#### [About this exercise]
Every line from the one containing "Open Ramiro's conversation" through the last line below should be reproduced exactly; please include nothing else.

★ ★ ★ ★

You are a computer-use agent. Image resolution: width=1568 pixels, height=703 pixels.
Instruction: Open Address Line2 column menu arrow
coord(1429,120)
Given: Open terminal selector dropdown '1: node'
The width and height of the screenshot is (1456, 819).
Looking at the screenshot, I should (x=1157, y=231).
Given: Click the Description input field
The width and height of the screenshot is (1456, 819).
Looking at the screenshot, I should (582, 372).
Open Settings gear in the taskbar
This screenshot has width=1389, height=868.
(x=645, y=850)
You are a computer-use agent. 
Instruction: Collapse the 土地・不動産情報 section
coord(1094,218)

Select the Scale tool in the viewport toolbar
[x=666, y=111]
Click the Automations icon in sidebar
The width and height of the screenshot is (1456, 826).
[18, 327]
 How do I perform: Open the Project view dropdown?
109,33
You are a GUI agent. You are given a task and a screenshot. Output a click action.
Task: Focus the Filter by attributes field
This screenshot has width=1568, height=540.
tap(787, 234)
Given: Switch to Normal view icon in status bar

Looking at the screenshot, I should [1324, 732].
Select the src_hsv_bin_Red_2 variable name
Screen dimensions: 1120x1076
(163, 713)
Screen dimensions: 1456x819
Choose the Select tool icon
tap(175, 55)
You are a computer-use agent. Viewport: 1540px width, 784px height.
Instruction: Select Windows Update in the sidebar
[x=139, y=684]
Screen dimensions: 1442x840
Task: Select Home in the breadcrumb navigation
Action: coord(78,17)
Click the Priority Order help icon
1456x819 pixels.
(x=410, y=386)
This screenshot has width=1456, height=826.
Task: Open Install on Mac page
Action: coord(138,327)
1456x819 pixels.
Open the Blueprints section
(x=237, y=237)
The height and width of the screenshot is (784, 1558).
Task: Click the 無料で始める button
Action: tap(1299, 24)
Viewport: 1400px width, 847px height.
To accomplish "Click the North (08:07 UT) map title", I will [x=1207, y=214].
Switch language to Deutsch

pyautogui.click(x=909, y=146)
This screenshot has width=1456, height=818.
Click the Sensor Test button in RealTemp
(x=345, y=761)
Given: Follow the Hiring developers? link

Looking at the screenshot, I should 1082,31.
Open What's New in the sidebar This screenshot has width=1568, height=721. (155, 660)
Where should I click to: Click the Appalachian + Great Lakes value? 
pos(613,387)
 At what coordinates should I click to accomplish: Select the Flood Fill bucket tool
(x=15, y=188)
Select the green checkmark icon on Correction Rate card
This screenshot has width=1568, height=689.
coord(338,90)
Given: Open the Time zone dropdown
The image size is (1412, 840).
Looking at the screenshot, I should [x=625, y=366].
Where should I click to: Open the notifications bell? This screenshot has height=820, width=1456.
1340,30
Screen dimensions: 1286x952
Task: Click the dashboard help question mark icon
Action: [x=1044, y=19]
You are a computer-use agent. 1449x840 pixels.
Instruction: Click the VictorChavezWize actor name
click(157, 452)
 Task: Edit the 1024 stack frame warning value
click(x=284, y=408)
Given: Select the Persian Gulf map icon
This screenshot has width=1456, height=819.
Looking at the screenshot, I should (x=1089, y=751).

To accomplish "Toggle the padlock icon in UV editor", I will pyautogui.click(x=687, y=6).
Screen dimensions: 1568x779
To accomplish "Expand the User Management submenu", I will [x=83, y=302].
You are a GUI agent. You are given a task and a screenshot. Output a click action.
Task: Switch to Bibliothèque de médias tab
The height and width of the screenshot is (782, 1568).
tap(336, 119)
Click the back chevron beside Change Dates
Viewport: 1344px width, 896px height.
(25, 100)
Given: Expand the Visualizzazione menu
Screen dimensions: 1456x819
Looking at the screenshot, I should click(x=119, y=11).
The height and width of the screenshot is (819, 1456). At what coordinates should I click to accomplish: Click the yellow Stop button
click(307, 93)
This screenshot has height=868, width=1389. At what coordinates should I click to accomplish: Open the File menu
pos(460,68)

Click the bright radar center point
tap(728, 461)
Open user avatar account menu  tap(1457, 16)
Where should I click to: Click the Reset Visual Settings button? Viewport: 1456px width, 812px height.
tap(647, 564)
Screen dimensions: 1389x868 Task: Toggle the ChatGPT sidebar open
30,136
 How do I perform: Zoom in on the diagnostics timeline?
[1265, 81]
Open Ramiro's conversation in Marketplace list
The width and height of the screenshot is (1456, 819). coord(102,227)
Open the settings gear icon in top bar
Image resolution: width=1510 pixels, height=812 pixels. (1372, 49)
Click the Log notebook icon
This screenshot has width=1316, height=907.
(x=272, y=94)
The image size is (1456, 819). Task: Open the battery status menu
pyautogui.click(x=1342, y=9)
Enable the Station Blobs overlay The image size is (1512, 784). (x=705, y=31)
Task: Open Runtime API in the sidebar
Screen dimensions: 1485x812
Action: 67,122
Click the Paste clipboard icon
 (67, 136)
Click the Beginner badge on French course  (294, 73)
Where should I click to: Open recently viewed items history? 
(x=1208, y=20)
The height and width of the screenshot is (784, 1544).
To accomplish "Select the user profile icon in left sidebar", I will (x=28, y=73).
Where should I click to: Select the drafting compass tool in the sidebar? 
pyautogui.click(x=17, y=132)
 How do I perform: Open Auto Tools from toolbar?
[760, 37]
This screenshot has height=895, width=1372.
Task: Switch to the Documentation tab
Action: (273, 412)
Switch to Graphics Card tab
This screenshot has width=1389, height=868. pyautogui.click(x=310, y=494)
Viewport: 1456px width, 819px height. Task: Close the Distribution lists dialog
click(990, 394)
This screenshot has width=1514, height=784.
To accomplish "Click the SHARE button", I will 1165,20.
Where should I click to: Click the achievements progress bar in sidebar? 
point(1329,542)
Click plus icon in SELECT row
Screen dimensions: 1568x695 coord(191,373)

★ ★ ★ ★

#### [Completed exercise]
Open Ramiro's conversation in Marketplace list
The width and height of the screenshot is (1456, 819). coord(102,227)
Open the settings gear icon in top bar
Image resolution: width=1510 pixels, height=812 pixels. (1372, 49)
Click the Log notebook icon
This screenshot has width=1316, height=907.
(x=272, y=94)
The image size is (1456, 819). Task: Open the battery status menu
pyautogui.click(x=1342, y=9)
Enable the Station Blobs overlay The image size is (1512, 784). (x=705, y=31)
Task: Open Runtime API in the sidebar
Screen dimensions: 1485x812
Action: 67,122
Click the Paste clipboard icon
 (67, 136)
Click the Beginner badge on French course  (294, 73)
Where should I click to: Open recently viewed items history? 
(x=1208, y=20)
The height and width of the screenshot is (784, 1544).
To accomplish "Select the user profile icon in left sidebar", I will (x=28, y=73).
Where should I click to: Select the drafting compass tool in the sidebar? 
pyautogui.click(x=17, y=132)
 How do I perform: Open Auto Tools from toolbar?
[760, 37]
This screenshot has height=895, width=1372.
Task: Switch to the Documentation tab
Action: (273, 412)
Switch to Graphics Card tab
This screenshot has width=1389, height=868. pyautogui.click(x=310, y=494)
Viewport: 1456px width, 819px height. Task: Close the Distribution lists dialog
click(990, 394)
This screenshot has width=1514, height=784.
To accomplish "Click the SHARE button", I will 1165,20.
Where should I click to: Click the achievements progress bar in sidebar? 
point(1329,542)
Click plus icon in SELECT row
Screen dimensions: 1568x695 coord(191,373)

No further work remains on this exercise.